* [What you need to do]
1. Summarize the forum thread on Ohio's evolution debate in two sentences.
2. According to the forum thread on Ohio's evolution debate, in which city was an Intelligent Design forum held on the 11th of March?

* [Excerpt provided]

* * *

Posted on 03/25/2002 7:53:24 PM PST by ThinkPlease
Edited on 07/12/2004 3:52:15 PM PDT by Jim Robinson. [history]
"I hate your opinions, but I would die to defend your right to express them." This famous quote by the 18th-century philosopher Voltaire applies to the debate currently raging in Ohio. The Board of Education is discussing whether to include alternate theories of evolution in the classroom. Some board members however, are opposed to Voltaire's defense of rational inquiry and intellectual tolerance. They are seeking to prohibit different theories other than Darwinism, from being taught to students. This threatens freedom of thought and academic excellence.
(Excerpt) Read more at asp.washtimes.com ...
The entire issue illustrates that the educational "elites" in the US are among the dumbest, least-educated groups in the entire country. I'm entirely confident that most of them don't understate the issue, and if you laid it out for them, they wouldn't be able to follow it. What this really demonstrates is that it's time for "public" education (that is, government-run education) to be abolished. Socialism is never a good idea, in education or anywhere else.
I do not say that anywhere here. The Theory of Evolution explains our origins better than any other theory. Now we have a group of Intelligent Design promoters, led by the Discorvery Institute's Center for Renewal and Science and Culture. Instead of promoting their theory in meetings and papers like other scientists, they decide to announce that their theory is "scientific" and present it to the public in meetings and forums, like the one in Columbus, OH on the 11th of March, and the one upcoming in New York City, in mid-April.
What it appears to me that ID is doing is try to perform an end run around the scientific method, and then trying to call their theory science. I don't consider it such, and I don't believe most other scientists do either.
Psst...love ya, Rick, but that's not an argument that favors ID over evolution. It's an argument that favors ID and evolution over the everything-fell-together-one-day-by-accident theory. By all means expunge the latter from public schools.
All I ask is for a quantitative algorithm that I can test. If I apply the algorithm to this sentence, for example, it will say "designed", but if I apply it to a series of randomly generated words, it will say "not designed". If they don't have such an algorithm in hand, then they have nothing.
What, for example, is the beginning form of any species used to validate the "theory"? How does that beginning form compare to the current form? What evidence in the fossil record supports the transition from beginning form to current form? Is there a species used as a baseline for this idea?
Darwin's musing on evolution isn't even a valid theory. There was no scientific study pursued in order to form it and it has never been subject to any experimentation whatsoever in order to even establish rules for its basic premise.

* * *

* [Dataset excerpt]
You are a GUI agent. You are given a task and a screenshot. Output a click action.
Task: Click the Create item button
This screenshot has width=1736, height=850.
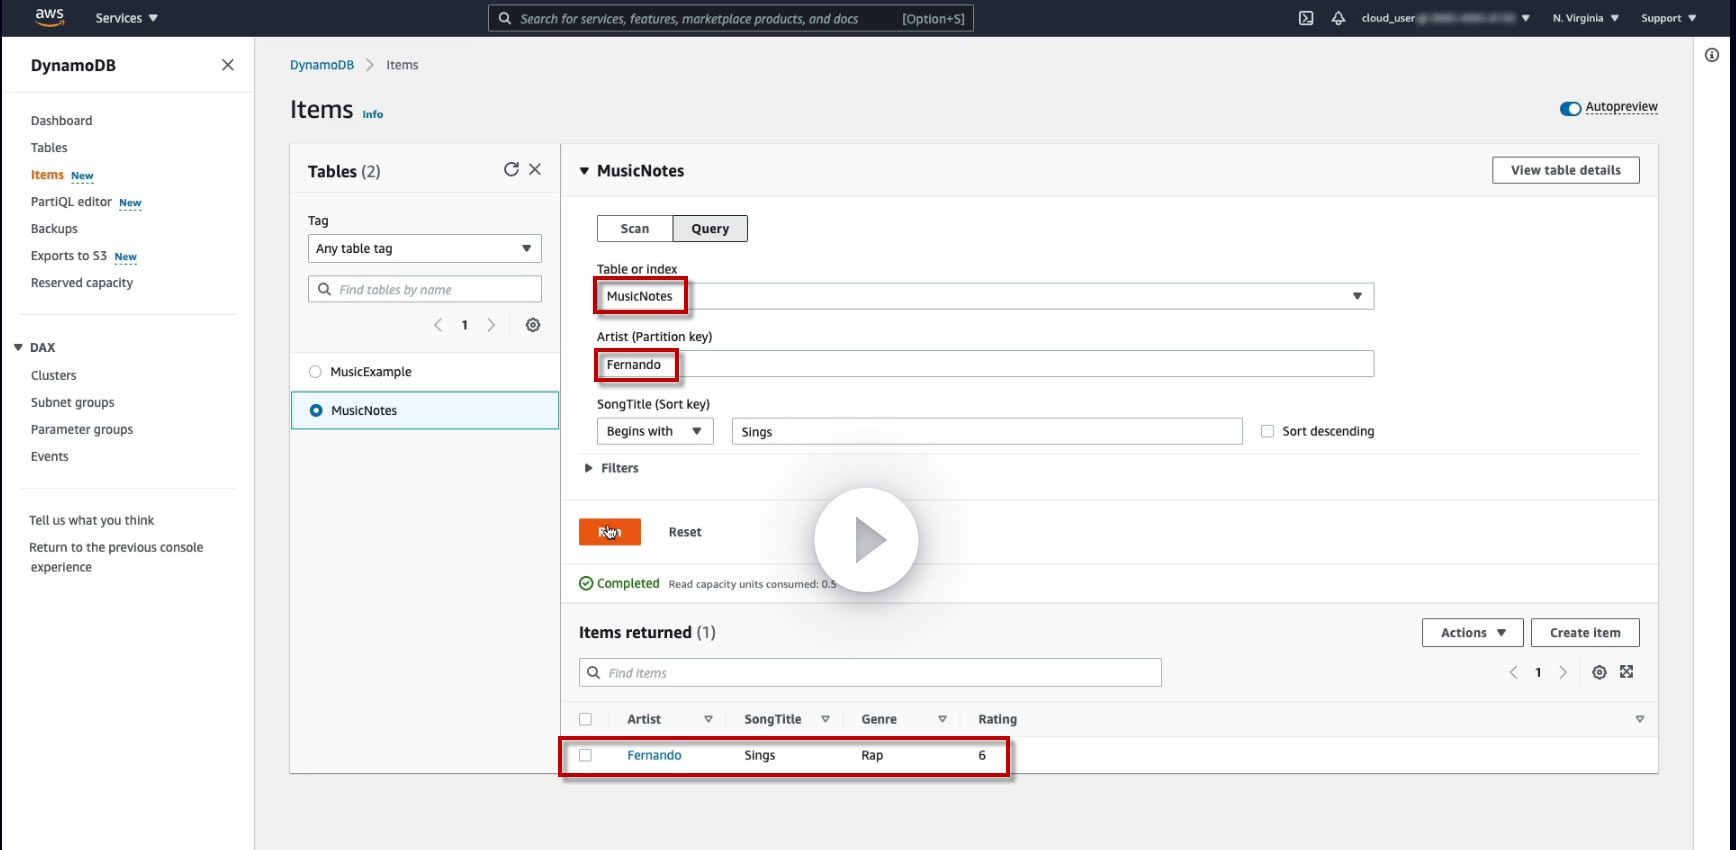[x=1584, y=633]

* * *

* [Per-task answers]
1. The thread opens with an excerpt saying that some members of Ohio's Board of Education want to keep theories other than Darwinism out of classrooms, which it says threatens freedom of thought and academic excellence. In the replies, one poster calls Intelligent Design an end run around the scientific method, while another argues that Darwin's musing on evolution isn't even a valid theory.

2. Columbus, Ohio.